Galactose Utilization

• Galactose comes from lactose.

  • Hydrolysis of lactose yields glucose and galactose.

• Galactose is metabolized in the liver.

  • The pathway intersects with glycogen metabolism via a UDP-sugar intermediate.

• Catabolism

  • Galactose is converted to galactose-1-P.

    • Liver-specific galactokinase.

  • Galactose switches places with glucose of UDP-glucose.

    • Uridyltransferase (produces glucose-1-P and UDP-galactose).

  • UDP-galactose is converted to UDP-glucose.

    • Epimerase activity.

  • UDP-glucose can become UDP-glucuronate.

Questions Based on Learning Objectives

1. Gluconeogenesis Overview: What is the primary role of gluconeogenesis in the body?

2. Rate Limiting Enzymes: Which of the following enzymes is involved in the rate-limiting step of gluconeogenesis?

3. Regulation of Fructose 1,6 Bisphosphatase: What molecule allosterically inhibits fructose one six bisphosphatase?

4. Feeding and Fasting Transition: During the fasting state, which hormone stimulates gluconeogenesis in the liver?

   • a. Insulin

   • b. Glucagon

   • c. Epinephrine

   • d. Cortisol

5. Pentose Phosphate Pathway: What is the primary product of the oxidative phase of the pentose phosphate pathway?

6. Exercise and Metabolism. During exercise, glucose utilization in muscles increases due to:

   • a. Increased levels of glucagon

   • b. Elevated levels of AMP

   • c. Decreased intracellular calcium

   • d. Suppressed glycolysis

7. Galactose Metabolism. Which organ is primarily responsible for metabolizing galactose?

Lipid Metabolism

Learning Objectives

1. Differentiate between endogenous and exogenous lipid pathways and explain lipid absorption in the small intestine.

2. Trace the role of chylomicrons and the lymphatic system in lipid transport.

3. Summarize the steps of fatty acid oxidation, including activation, transport, and beta-oxidation.

4. Explain the synthesis and role of ketone bodies as energy sources during fasting.

5. Outline the key steps in fatty acid synthesis and the role of regulation.

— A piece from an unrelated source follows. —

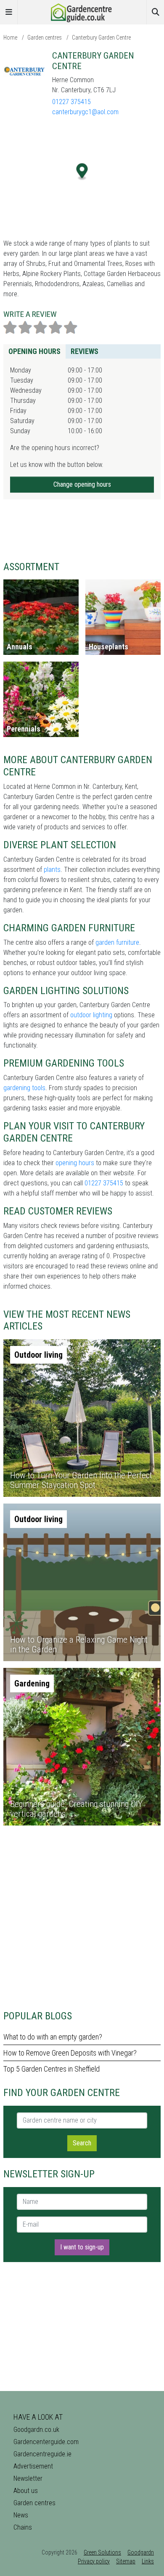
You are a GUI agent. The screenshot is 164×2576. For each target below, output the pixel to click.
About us (25, 2491)
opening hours (75, 1163)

6. Relate lipid metabolism to health issues such as ketosis and metabolic disorders.

Lipid Metabolism

• Two routes of lipid assimilation in mammals:

  1. Endogenous:

     • Biosynthesis of fatty acids from excess dietary carbohydrates and proteins.

  2. Exogenous:

     • From dietary lipids.

• Chyme is produced when food enters the stomach, and organ muscles produce a liquefied suspension.

• Chyme mixes with bile in the small intestine.

  • Emulsification occurs when bile mixes with lipids to form smaller lipid droplets.